(Text and item location entries)
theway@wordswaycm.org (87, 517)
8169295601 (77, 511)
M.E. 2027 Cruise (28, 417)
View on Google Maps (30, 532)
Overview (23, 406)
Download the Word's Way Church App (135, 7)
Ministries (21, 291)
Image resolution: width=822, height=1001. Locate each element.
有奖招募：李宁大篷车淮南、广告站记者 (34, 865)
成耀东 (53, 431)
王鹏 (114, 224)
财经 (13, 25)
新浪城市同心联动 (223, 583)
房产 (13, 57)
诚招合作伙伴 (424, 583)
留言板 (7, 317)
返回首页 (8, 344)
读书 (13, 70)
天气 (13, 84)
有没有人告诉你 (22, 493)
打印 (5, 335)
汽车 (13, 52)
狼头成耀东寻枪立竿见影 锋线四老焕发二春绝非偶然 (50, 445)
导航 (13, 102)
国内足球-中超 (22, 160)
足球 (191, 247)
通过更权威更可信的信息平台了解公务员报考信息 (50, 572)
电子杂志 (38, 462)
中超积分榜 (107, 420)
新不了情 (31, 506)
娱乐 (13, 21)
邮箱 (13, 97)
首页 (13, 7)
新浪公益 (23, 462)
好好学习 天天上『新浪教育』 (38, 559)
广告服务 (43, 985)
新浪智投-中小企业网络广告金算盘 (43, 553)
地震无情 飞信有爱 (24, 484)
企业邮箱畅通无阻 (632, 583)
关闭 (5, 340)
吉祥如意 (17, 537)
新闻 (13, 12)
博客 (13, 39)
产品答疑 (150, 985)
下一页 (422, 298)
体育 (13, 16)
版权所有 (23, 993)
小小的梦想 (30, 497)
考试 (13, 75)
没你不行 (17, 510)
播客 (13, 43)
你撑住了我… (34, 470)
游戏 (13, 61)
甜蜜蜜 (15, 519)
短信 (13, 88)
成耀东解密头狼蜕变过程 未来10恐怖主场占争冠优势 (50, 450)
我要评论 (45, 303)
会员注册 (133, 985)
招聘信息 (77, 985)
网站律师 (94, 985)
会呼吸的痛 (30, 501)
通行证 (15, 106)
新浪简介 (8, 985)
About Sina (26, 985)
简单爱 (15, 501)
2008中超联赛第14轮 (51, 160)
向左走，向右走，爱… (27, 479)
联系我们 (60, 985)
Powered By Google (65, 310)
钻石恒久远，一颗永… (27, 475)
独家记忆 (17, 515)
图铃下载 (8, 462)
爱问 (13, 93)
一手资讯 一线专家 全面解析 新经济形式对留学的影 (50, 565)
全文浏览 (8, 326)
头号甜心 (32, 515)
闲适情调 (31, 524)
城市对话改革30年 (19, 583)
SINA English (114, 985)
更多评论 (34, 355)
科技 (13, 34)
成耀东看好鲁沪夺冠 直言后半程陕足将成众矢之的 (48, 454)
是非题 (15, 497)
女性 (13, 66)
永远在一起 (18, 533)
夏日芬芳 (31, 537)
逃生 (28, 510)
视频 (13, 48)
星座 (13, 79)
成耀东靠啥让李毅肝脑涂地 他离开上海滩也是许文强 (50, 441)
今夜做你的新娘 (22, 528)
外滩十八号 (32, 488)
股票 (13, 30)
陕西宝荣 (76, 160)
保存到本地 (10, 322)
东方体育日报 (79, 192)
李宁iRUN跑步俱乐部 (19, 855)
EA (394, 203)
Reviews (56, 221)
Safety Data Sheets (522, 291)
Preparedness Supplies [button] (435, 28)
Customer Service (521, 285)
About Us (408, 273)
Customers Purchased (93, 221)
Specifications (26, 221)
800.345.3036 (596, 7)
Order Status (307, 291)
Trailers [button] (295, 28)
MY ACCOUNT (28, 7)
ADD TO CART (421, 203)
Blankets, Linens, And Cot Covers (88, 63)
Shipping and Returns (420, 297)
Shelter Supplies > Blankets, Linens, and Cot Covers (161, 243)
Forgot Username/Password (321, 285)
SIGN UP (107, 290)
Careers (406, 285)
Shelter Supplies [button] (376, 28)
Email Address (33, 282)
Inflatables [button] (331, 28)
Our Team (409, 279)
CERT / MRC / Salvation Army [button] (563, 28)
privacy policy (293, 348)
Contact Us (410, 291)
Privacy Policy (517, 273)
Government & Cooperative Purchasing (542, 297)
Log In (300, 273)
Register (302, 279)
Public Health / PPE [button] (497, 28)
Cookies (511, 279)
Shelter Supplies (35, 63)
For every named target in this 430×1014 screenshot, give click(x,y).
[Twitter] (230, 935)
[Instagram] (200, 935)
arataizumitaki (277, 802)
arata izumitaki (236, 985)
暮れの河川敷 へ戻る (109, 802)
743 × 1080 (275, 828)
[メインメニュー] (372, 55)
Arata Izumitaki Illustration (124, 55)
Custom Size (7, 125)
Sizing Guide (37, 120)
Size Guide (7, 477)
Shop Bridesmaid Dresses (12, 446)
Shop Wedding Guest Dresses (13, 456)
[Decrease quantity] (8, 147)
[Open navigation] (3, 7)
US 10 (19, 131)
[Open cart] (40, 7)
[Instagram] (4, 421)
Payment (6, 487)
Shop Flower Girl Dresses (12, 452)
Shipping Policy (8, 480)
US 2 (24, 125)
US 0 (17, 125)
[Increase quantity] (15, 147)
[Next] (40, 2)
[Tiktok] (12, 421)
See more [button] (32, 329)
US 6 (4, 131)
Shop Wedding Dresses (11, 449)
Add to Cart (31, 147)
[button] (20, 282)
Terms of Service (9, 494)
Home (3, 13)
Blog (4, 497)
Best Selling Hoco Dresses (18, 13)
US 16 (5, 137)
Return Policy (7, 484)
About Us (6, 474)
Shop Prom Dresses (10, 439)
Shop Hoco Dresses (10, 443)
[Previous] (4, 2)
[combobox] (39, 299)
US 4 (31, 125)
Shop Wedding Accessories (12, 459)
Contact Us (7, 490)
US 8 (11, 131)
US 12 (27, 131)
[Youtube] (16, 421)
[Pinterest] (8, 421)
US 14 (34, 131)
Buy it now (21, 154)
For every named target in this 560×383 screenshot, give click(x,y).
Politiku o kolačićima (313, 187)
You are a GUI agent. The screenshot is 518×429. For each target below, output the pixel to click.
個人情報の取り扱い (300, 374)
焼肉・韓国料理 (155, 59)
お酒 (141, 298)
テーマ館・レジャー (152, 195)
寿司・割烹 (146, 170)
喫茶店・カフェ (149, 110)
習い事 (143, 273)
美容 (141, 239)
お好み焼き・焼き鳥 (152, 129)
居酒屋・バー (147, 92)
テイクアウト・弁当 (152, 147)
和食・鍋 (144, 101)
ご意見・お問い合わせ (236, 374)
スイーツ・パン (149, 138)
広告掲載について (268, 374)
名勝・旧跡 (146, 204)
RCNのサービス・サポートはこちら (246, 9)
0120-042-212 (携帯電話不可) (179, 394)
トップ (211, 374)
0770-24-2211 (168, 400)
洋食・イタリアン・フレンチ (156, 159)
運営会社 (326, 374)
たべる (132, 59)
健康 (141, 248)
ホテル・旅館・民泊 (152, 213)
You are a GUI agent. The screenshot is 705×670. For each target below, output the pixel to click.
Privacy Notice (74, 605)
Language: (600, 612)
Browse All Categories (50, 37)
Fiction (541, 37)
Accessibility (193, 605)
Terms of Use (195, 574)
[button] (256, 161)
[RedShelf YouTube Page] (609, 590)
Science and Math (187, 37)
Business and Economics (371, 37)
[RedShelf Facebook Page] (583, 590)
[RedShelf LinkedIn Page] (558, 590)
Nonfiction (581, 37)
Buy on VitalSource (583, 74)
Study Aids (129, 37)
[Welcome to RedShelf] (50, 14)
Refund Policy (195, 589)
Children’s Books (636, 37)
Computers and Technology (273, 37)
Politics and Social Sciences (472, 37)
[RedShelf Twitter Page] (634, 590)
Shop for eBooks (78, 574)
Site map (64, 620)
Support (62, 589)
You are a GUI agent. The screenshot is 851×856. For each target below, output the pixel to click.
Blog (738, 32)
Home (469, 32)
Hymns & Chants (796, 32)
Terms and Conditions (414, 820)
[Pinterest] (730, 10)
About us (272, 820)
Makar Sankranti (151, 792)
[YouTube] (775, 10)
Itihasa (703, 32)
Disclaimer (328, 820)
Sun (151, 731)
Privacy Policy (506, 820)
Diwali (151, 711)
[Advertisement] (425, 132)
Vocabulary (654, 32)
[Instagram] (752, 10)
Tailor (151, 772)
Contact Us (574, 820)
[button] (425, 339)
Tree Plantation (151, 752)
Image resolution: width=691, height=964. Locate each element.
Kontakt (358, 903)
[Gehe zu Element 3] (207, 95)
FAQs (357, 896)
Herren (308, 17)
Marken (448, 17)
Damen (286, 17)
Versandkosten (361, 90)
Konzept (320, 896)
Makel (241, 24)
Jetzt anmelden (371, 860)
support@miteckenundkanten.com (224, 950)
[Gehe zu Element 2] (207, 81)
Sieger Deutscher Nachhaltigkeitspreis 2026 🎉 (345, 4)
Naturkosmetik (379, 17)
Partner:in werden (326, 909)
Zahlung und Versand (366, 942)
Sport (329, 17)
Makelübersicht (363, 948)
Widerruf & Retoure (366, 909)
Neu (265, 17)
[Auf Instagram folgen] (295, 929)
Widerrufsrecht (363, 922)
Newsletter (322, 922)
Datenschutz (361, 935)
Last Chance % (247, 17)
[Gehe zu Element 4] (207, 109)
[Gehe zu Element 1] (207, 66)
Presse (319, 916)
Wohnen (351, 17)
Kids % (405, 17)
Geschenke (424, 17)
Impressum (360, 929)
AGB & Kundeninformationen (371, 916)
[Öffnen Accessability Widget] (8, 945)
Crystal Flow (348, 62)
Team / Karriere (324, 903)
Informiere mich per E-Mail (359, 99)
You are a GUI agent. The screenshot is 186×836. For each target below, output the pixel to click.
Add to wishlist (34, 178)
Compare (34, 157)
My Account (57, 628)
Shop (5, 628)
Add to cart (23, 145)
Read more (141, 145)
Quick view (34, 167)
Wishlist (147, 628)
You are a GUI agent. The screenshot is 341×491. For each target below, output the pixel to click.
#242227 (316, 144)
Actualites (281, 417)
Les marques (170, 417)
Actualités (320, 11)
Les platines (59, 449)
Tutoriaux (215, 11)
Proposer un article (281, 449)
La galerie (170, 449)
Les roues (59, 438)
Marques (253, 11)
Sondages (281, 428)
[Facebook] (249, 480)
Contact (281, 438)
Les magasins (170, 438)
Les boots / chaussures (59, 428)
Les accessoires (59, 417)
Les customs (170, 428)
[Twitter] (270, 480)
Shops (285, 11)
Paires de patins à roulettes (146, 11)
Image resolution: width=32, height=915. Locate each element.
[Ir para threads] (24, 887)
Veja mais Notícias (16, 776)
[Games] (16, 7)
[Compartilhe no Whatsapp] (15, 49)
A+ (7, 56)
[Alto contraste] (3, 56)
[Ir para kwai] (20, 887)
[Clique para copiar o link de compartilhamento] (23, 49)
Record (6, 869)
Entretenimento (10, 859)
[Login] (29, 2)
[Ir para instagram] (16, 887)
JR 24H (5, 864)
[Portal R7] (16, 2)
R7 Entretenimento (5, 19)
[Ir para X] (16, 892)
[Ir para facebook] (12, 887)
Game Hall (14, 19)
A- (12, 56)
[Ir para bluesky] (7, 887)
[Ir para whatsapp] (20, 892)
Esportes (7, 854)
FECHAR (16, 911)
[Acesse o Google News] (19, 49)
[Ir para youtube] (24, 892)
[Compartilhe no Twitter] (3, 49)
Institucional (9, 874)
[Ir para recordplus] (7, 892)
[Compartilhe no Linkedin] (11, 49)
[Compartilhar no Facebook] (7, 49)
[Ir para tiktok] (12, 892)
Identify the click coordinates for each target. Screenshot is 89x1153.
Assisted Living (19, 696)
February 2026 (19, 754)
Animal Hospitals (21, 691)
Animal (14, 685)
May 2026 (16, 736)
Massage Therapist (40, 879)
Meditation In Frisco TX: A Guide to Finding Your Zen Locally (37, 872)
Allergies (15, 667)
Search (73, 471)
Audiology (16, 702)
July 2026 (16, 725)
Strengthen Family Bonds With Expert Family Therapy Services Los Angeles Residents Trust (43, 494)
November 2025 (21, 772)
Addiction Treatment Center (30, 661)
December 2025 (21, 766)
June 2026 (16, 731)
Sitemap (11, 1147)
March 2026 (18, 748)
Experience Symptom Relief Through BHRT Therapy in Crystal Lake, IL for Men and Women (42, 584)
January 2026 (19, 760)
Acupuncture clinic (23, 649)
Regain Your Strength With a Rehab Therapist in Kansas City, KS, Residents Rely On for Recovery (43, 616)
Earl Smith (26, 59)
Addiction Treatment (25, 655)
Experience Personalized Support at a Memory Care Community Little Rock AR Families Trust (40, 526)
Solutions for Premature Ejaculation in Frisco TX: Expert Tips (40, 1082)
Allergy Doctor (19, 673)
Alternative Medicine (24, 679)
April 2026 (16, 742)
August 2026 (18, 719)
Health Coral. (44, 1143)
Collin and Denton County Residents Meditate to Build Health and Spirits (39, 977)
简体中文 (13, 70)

The exercise - Copy the lines of the records word for word, starting at the line containing "Buy it now (21, 154)" and ending at the line containing "Tree Plantation (151, 752)".

Written solution -
Buy it now (21, 154)
For every named target in this 560×383 screenshot, give click(x,y).
Politiku o kolačićima (313, 187)
You are a GUI agent. The screenshot is 518×429. For each target below, output the pixel to click.
個人情報の取り扱い (300, 374)
焼肉・韓国料理 (155, 59)
お酒 (141, 298)
テーマ館・レジャー (152, 195)
寿司・割烹 (146, 170)
喫茶店・カフェ (149, 110)
習い事 (143, 273)
美容 (141, 239)
お好み焼き・焼き鳥 (152, 129)
居酒屋・バー (147, 92)
テイクアウト・弁当 (152, 147)
和食・鍋 (144, 101)
ご意見・お問い合わせ (236, 374)
スイーツ・パン (149, 138)
広告掲載について (268, 374)
名勝・旧跡 (146, 204)
RCNのサービス・サポートはこちら (246, 9)
0120-042-212 (携帯電話不可) (179, 394)
トップ (211, 374)
0770-24-2211 (168, 400)
洋食・イタリアン・フレンチ (156, 159)
運営会社 (326, 374)
たべる (132, 59)
健康 (141, 248)
ホテル・旅館・民泊 (152, 213)
You are a GUI agent. The screenshot is 705×670. For each target below, output the pixel to click.
Privacy Notice (74, 605)
Language: (600, 612)
Browse All Categories (50, 37)
Fiction (541, 37)
Accessibility (193, 605)
Terms of Use (195, 574)
[button] (256, 161)
[RedShelf YouTube Page] (609, 590)
Science and Math (187, 37)
Business and Economics (371, 37)
[RedShelf Facebook Page] (583, 590)
[RedShelf LinkedIn Page] (558, 590)
Nonfiction (581, 37)
Buy on VitalSource (583, 74)
Study Aids (129, 37)
[Welcome to RedShelf] (50, 14)
Refund Policy (195, 589)
Children’s Books (636, 37)
Computers and Technology (273, 37)
Politics and Social Sciences (472, 37)
[RedShelf Twitter Page] (634, 590)
Shop for eBooks (78, 574)
Site map (64, 620)
Support (62, 589)
You are a GUI agent. The screenshot is 851×856. For each target below, output the pixel to click.
Blog (738, 32)
Home (469, 32)
Hymns & Chants (796, 32)
Terms and Conditions (414, 820)
[Pinterest] (730, 10)
About us (272, 820)
Makar Sankranti (151, 792)
[YouTube] (775, 10)
Itihasa (703, 32)
Disclaimer (328, 820)
Sun (151, 731)
Privacy Policy (506, 820)
Diwali (151, 711)
[Advertisement] (425, 132)
Vocabulary (654, 32)
[Instagram] (752, 10)
Tailor (151, 772)
Contact Us (574, 820)
[button] (425, 339)
Tree Plantation (151, 752)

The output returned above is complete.